[[ Extracted entries, beginning ]]

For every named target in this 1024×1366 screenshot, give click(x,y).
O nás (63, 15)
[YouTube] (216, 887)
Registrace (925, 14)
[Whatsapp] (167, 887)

[[ Extracted entries, end ]]
[[ Extracted entries, beginning ]]

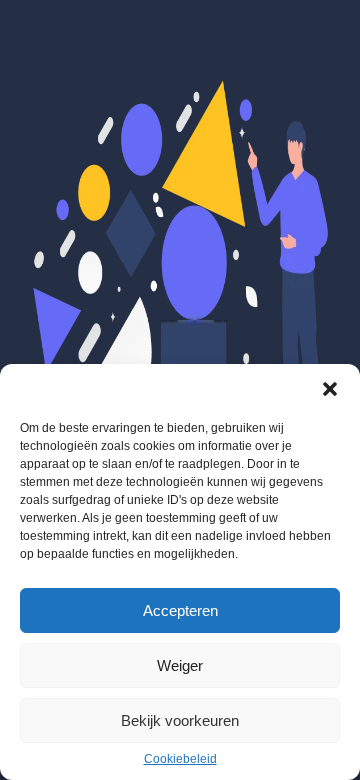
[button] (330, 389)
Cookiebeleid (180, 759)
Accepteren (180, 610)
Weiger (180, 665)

[[ Extracted entries, end ]]
[[ Extracted entries, beginning ]]

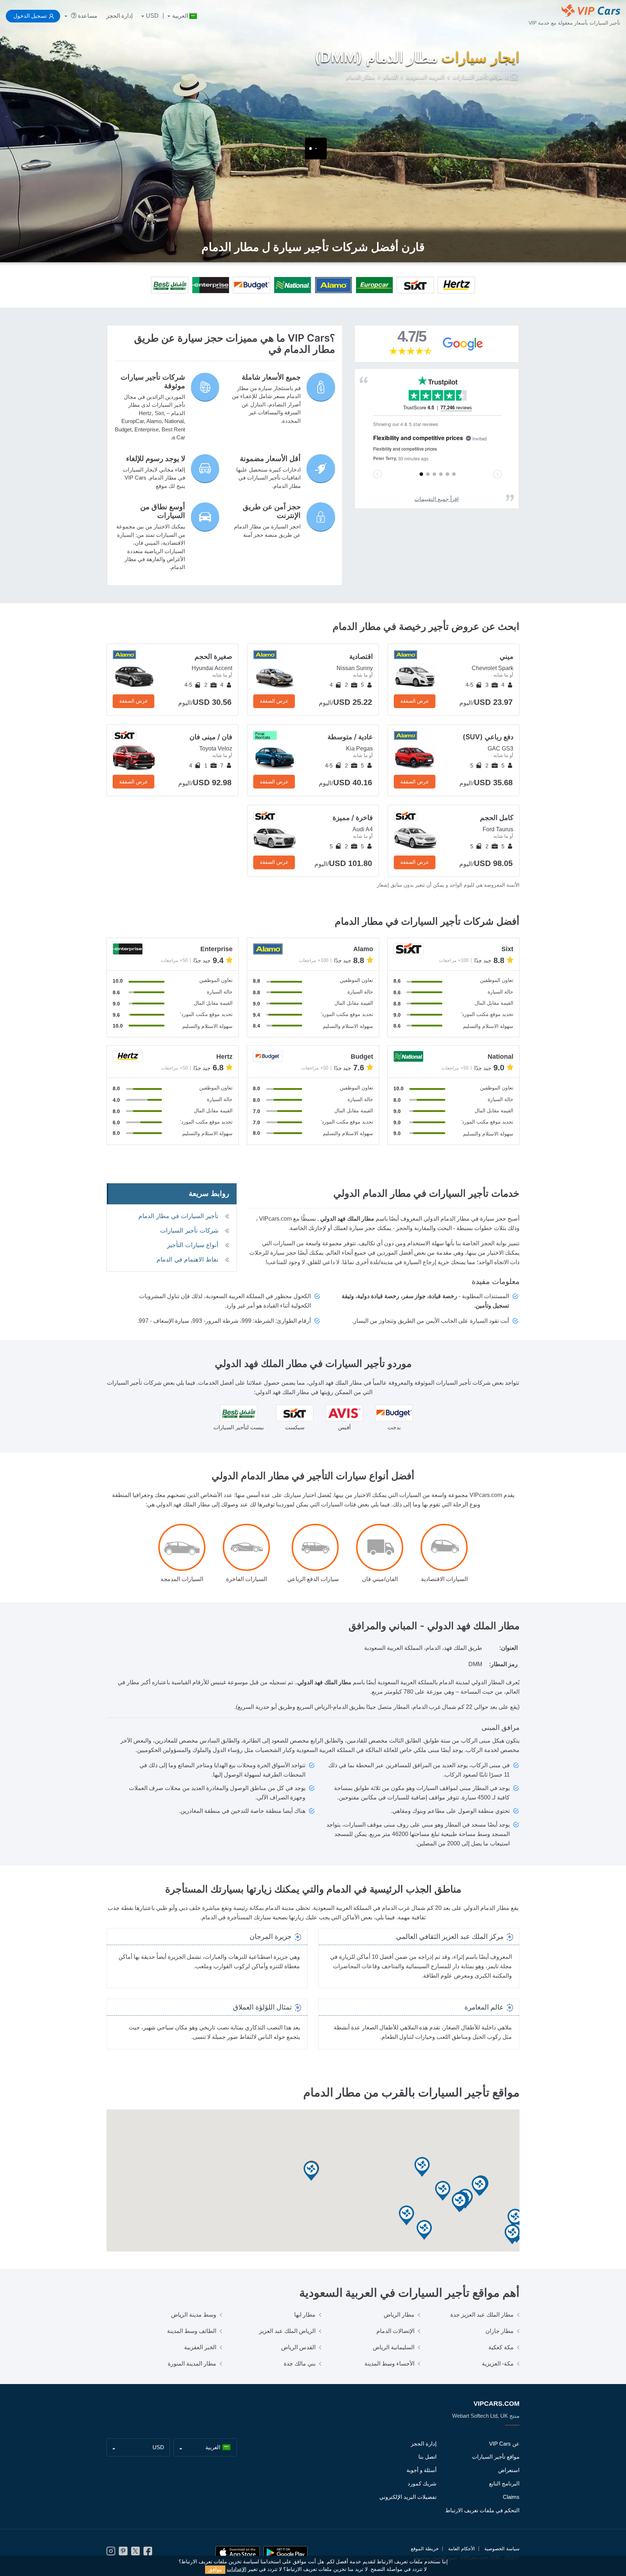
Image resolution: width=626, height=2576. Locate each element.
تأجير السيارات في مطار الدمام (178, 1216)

[[ Extracted entries, end ]]

*Task to carry out:* Look above for the line with "Image resolution: width=626, height=2576." and the line with "تأجير السيارات في مطار الدمام (178, 1216)", and reproduce exactly those two lines plus every line between, nothing more.

*Exercise response:*
Image resolution: width=626, height=2576. Locate each element.
تأجير السيارات في مطار الدمام (178, 1216)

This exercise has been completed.